Les syndicats québécois ont
une longue histoire d'invoquer la menace de la droite pour justifier que la
classe ouvrière soit subordonnée aux politiques de la bourgeoisie. Pendant
plusieurs années, les syndicats ont demandé aux travailleurs de soutenir le PQ
en opposition aux libéraux. Plus récemment, ils ont encouragé de soutenir les
libéraux, le « moindre mal » contre l'ADQ, un parti populiste de droite.

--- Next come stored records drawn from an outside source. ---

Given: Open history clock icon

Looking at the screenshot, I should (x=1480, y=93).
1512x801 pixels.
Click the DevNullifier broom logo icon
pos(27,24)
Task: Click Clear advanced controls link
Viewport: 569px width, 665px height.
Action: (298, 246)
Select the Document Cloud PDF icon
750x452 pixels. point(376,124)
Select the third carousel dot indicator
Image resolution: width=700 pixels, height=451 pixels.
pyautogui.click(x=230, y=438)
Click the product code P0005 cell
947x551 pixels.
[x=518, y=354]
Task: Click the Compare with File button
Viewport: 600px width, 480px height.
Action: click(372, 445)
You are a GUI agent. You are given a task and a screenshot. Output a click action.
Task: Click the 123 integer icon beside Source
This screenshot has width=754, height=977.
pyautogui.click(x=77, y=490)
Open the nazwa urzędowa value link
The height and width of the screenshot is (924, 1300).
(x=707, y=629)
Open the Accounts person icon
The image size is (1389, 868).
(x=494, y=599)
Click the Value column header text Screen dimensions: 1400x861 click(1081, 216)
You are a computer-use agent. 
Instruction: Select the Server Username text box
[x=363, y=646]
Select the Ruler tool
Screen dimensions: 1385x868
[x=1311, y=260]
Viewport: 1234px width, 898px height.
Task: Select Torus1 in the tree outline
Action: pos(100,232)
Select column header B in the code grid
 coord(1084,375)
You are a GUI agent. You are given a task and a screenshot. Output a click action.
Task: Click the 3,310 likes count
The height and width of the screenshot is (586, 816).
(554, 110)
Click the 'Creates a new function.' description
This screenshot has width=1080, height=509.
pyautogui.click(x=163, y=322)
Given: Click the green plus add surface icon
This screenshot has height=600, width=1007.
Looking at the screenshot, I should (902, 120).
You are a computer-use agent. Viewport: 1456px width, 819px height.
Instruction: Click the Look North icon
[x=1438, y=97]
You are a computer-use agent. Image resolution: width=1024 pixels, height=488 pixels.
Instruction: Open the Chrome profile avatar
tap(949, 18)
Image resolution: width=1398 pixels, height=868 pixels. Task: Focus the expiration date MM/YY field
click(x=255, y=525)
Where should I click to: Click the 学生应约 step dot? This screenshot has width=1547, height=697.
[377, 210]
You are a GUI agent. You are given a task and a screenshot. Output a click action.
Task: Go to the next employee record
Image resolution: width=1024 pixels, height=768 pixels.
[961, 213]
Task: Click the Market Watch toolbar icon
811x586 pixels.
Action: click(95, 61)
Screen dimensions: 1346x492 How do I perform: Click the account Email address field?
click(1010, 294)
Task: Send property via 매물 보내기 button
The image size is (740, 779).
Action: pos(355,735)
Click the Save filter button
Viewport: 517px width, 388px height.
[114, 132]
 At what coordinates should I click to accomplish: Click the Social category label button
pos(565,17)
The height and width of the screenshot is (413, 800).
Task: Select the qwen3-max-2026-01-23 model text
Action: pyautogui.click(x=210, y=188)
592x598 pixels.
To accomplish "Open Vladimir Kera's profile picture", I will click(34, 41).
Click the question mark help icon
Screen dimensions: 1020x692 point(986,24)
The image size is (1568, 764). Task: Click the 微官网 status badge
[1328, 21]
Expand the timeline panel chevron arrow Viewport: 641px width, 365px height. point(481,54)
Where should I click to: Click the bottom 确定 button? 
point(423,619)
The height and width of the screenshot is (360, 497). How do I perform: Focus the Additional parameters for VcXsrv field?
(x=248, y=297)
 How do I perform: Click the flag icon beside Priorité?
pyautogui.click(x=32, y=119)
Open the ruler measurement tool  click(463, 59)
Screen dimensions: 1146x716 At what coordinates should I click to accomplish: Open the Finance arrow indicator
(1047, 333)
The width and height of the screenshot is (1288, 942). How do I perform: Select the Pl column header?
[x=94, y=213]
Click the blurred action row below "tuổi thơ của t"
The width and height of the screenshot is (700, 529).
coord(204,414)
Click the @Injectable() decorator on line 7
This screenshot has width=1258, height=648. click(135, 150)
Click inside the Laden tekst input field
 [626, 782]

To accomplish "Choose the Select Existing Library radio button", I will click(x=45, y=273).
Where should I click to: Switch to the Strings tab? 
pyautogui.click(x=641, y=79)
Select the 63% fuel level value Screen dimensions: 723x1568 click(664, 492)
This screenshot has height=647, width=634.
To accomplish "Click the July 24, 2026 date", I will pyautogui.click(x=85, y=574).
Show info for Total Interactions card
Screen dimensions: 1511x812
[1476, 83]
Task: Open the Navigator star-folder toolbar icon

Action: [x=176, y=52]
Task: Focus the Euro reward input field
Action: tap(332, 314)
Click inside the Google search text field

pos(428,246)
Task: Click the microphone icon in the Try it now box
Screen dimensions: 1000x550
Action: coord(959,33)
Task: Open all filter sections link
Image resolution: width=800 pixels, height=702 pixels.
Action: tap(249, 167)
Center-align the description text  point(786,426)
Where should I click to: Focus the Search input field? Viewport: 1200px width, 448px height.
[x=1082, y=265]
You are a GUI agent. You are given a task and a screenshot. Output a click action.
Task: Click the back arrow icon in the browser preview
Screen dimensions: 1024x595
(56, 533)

En fait, la bourgeoisie dans
son ensemble, au Québec comme dans tout le Canada, se rue vers la droite. Peu
importe leurs désaccords sur la tactique à prendre, Charest, Marois et la
droite populiste et néolibérale sont tous d'accord sur un point : la classe
ouvrière doit payer pour la crise capitaliste.
Les travailleurs au Québec
doivent briser politiquement et organisationnellement avec les syndicats
pro-capitalistes et de concert avec les travailleurs de tout le Canada
développer une contre-offensive de la classe ouvrière contre l'assaut de la
grande entreprise sur les emplois, les salaires, les services publics et les
droits des travailleurs. Un tel mouvement utilisera l'action syndicale et les
autres formes de résistance de la classe ouvrière. Mais de tels gestes n'auront
un impact durable que s'ils sont liés à une lutte pour un gouvernement ouvrier
qui se consacrera à réorganiser radicalement la vie économique pour faire
passer les besoins sociaux avant les profits.